### What is expected
Once the pictures are set aside, copy the data below exactly as it stands.

(Collected data entries)
***

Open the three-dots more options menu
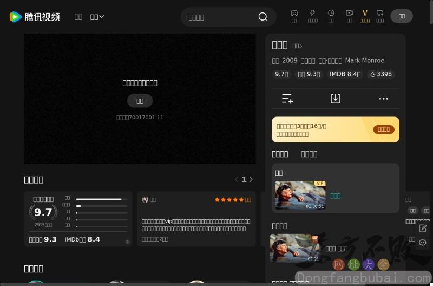433x286 pixels. (x=384, y=99)
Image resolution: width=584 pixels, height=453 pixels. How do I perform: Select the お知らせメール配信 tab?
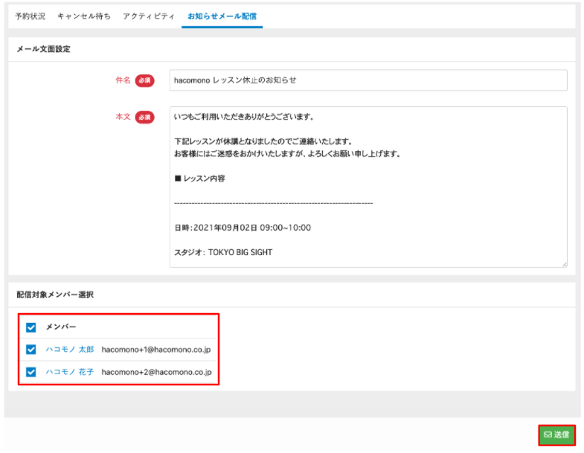tap(222, 16)
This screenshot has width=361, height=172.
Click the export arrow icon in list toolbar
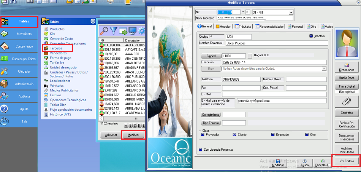123,30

***

### Answer section
Open the three-dots more options menu
433x286 pixels. (x=384, y=99)
Image resolution: width=584 pixels, height=453 pixels. How do I perform: Select the お知らせメール配信 tab?
tap(222, 16)
This screenshot has width=361, height=172.
Click the export arrow icon in list toolbar
123,30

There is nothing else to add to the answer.